The Study: A superb study concerning the cardiac calcium score was published in December 2007 in the Archives of Internal Medicine. It looked at about 3600 women aged 45 to 84 who were considered to be at low risk of heart disease (less than 10% chance in the next decade) according to the Framingham Risk Score. That score is based upon the person’s age, gender, total cholesterol, HDL cholesterol, systolic blood pressure, and cigarette smoking. All the women also had a cardiac calcium score obtained through a CT scan that measures the accumulation of calcium in the coronary arteries in the heart. Calcium only infiltrates damaged areas of the blood vessel wall, and is believed to be a good proxy for the presence of noncalcified cholesterol deposits (soft plaque) as well. The purpose of this X-ray test is to see if we can identify people who are at higher risk of heart disease than we would expect based upon the the typically measured risk factors just mentioned.
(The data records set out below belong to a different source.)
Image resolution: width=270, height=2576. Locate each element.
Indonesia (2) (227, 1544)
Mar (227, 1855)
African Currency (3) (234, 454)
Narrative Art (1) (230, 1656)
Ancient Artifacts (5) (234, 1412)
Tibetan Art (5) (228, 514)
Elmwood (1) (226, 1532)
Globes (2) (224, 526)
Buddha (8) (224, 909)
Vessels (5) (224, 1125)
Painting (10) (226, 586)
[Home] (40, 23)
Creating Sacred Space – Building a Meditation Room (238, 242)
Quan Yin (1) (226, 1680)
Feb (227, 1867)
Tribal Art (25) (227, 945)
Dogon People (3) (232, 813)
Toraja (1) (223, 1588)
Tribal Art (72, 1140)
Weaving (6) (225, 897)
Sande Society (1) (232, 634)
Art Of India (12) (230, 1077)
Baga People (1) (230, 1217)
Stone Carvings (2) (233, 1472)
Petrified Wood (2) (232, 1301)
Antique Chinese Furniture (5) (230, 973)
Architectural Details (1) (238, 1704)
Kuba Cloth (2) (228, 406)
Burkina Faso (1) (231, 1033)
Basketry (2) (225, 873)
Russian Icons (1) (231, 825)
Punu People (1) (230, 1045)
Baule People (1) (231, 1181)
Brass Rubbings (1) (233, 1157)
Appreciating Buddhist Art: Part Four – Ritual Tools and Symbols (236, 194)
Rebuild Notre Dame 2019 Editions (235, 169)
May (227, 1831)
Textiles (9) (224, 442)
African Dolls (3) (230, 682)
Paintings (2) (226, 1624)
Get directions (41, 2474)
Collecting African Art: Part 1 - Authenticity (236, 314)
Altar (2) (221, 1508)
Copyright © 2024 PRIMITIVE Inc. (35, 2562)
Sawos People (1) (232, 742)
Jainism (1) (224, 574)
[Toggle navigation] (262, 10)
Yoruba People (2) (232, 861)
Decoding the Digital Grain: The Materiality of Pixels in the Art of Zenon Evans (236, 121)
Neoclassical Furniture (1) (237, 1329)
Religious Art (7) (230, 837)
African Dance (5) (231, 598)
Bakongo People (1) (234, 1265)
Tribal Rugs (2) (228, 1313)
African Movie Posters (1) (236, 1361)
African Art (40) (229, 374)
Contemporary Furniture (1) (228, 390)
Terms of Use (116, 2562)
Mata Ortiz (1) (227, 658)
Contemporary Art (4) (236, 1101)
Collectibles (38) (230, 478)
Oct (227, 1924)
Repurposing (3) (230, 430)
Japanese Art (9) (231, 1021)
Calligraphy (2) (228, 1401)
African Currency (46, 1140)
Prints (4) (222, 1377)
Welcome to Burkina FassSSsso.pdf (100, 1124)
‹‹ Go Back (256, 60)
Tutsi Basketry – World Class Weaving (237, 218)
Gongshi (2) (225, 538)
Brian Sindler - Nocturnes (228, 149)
The Results: The women were followed for almost four years. Two-thirds showed no cardiac calcium, 22% had a small amount, 6% had a moderate amount, and 4% had a substantial amount (a calcium score over 300). Relatively few cardiac events occurred (these were low-risk women). But 7 of 24 events (about 30%) occurred in the small group (4%) of women who had calcium scores over 300, a rate about 22 times higher than the women who had no coronary calcification. Women with lesser amounts of cardiac calcium (0-100 or 100-300) had somewhat increased rates (about fivefold) of heart problems, but not nearly so striking. In effect, the calcium score identified a small subgroup of women who were thought to be at low risk of active heart disease, but who in fact were at moderate to high danger over an extremely relevant time period of well under a decade.
What Does This Mean? This study is one of the first to show that the cardiac calcium score truly provides early warning of serious heart disease and can be more accurate that the basic risk evaluation using blood pressure and cholesterol values. It means we can identify women (and men) who should be offered aggressive risk management (including medication for cholesterol, blood pressure and diabetes control) rather than just prodded to improve their life style.
As a practical matter, I have been recommending the cardiac calcium score for about three years and have encountered several handfuls of women and men who had unexpectedly high scores and with whom we adopted a much more intensive therapeutic approach. This study strongly supports that strategy.